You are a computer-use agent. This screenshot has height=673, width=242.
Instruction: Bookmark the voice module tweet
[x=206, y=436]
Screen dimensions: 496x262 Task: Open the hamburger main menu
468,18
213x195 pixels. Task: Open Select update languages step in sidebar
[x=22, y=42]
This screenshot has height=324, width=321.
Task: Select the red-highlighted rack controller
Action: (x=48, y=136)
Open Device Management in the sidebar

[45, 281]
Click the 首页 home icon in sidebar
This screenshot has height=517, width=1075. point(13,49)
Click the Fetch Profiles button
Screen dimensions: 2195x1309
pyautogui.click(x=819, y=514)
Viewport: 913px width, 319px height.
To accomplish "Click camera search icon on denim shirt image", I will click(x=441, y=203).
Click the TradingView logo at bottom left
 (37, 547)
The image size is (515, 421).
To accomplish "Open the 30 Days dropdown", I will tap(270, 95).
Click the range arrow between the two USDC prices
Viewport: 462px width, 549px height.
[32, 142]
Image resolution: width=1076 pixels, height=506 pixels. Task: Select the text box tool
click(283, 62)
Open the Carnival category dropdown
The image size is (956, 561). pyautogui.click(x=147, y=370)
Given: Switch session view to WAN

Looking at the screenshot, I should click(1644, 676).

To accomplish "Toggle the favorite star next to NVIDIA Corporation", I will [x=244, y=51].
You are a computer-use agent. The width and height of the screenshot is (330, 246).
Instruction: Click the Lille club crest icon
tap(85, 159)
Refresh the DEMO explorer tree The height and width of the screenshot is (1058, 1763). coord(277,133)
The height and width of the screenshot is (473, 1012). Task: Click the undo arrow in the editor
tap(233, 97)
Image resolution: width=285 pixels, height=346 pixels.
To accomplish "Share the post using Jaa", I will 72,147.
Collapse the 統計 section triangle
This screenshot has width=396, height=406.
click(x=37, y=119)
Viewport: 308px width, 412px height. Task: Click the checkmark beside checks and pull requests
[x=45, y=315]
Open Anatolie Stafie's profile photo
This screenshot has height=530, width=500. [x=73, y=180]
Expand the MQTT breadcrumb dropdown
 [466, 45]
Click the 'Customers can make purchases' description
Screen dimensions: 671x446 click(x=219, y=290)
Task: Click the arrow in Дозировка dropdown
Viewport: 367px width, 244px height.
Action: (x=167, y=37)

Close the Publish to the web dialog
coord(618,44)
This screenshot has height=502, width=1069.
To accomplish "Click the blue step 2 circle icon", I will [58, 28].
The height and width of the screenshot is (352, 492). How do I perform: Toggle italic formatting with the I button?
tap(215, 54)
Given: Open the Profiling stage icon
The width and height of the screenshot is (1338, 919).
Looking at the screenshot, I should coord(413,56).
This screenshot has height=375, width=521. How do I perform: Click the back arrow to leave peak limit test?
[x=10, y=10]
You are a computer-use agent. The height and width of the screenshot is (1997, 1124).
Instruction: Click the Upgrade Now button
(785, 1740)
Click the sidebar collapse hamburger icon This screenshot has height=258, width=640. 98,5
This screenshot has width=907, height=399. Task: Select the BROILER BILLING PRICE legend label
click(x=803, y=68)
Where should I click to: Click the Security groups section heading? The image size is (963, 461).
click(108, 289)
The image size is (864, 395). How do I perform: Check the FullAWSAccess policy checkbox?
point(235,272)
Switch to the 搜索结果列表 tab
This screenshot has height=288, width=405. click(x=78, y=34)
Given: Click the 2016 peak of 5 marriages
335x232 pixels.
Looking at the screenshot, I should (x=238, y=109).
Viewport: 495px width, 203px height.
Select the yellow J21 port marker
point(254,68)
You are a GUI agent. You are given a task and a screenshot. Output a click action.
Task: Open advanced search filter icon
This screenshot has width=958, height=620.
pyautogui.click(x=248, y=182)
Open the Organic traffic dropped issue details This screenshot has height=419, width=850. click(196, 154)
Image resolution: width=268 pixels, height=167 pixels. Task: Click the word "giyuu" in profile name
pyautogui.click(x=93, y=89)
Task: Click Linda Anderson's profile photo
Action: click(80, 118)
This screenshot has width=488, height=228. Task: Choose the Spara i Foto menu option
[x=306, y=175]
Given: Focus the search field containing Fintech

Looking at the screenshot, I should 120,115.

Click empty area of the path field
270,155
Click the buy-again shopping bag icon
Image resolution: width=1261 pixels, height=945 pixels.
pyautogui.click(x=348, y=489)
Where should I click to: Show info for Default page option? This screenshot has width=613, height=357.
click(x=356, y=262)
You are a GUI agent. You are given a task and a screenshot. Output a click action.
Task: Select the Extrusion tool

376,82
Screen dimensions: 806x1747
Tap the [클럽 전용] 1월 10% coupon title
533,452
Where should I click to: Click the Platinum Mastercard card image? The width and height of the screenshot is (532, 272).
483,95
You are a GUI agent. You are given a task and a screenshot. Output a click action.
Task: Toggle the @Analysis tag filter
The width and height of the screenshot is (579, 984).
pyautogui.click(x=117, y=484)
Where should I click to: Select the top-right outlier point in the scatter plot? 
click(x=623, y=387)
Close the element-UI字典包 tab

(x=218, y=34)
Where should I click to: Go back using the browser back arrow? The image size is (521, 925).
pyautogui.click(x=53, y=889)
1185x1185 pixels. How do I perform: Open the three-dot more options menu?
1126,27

# EXERCISE GOAL
Tell how many lines in the records above carry the word "computer". Only the number should appear in the reply.

# RESPONSE
3